The Soviet Army in the GDR – Service Passport

The Soviet army was an integral part and permanent guest of the GDR. The withdrawal of the Russian Western Group of Troops (WGT) on August 31, 1994, was sealed by a state act. Soviet Army GDR Passport

In the Two Plus Four Treaty, which was concluded on September 12, 1990, between the four victorious powers as well as the FRG and the GDR (officially “Treaty on the final settlement concerning Germany”), among other things, the membership of the reunited Germany in the western defense alliance, NATO, the reduction of the future Bundeswehr to 370,000 people, the guarantee of Poland’s western border and also the withdrawal of the western group of Russian troops (WGT) from Germany.

In return for these far-reaching concessions by the USSR ( Germany’s membership in NATO was particularly controversial), the Federal Republic declared that it was willing to provide funds to finance the withdrawal and build apartments in the USSR for soldiers who had returned home. These funds initially amounted to around 12 billion Deutsche Mark, of which about 7.8 billion DM was for house building. Therefore, the withdrawal of the WGT should be completed by the end of 1994. Soviet Army GDR Passport

Soviet troops in Germany
When discussing the Soviet troops in Germany, different terms are used in the literature. The “Group of Soviet Occupation Troops” (GSBT), which had been stationed in the Soviet-occupied zone (SBZ) since 1945, became the “Group of Soviet Forces in Germany” (GSSD) after the official end of the occupation in 1954. In 1989, during perestroika under CPSU General Secretary Gorbachev, the group was renamed the “Western Group of Troops” (WGT). This term is used in this article.

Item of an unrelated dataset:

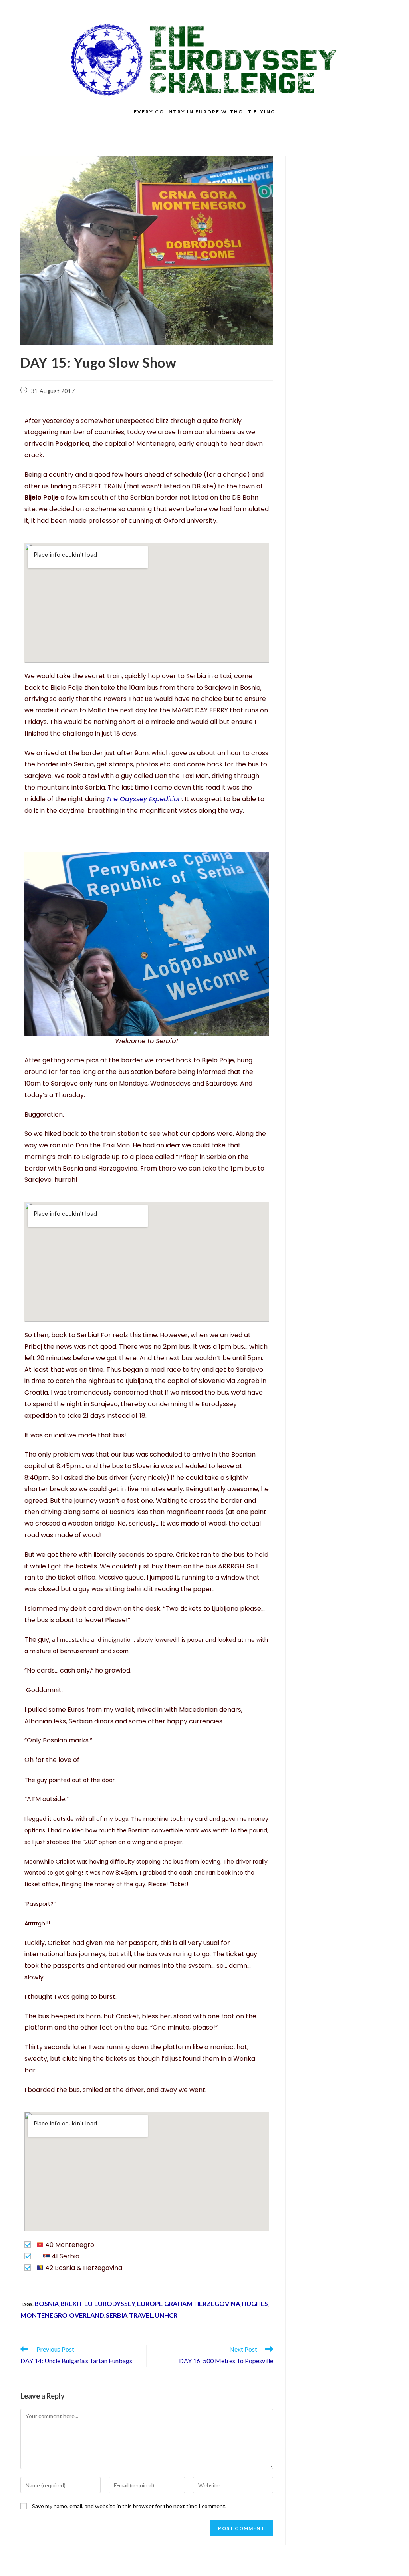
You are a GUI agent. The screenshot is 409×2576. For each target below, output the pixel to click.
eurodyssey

In a German-Soviet partnership agreement, which was signed on the first anniversary of the fall of the Berlin Wall, the two states also agreed on an agreement to reduce the size of the Bundeswehr squads on extensive cooperation in the areas of business, culture, and human rights, and on mutual respect and maintenance of memorials and war graves.

Uncertainty about the withdrawal existed during the coup against Gorbachev in August 1991, when it was unclear how the WGT would position itself politically. With the dissolution of the Soviet Union on December 31, 1991, the Western Group fell commanded by the President of the Russian Federation in March 1992, who promised to carry out the withdrawal as planned. An attempted armed coup against President Yeltsin on October 4, 1993, also resulted in no delay in the departure.

On August 31, 1994, several months before the agreed departure date, the last soldiers of the western group were finally dismissed in the presence of Russian President Boris Yeltsin. In Berlin, a final parade took place at the memorial to the fallen Soviet soldiers in Treptower Park. Before that, there had been an official ceremony at Gendarmenmarkt, where General Matvey Burlakov, the supreme commander of the armed forces, deregistered his troops in East Germany. Soviet Army GDR Passport

“I report: that the interstate treaty on the conditions of the temporary stay of Russian troops and the modalities of withdrawal has been fulfilled.”
-General Matvey Burlakov-

The scene from that day is remembered when Boris Yeltsin, apparently slightly intoxicated, seized the baton in front of the Schöneberg town hall and conducted the Berlin police orchestra.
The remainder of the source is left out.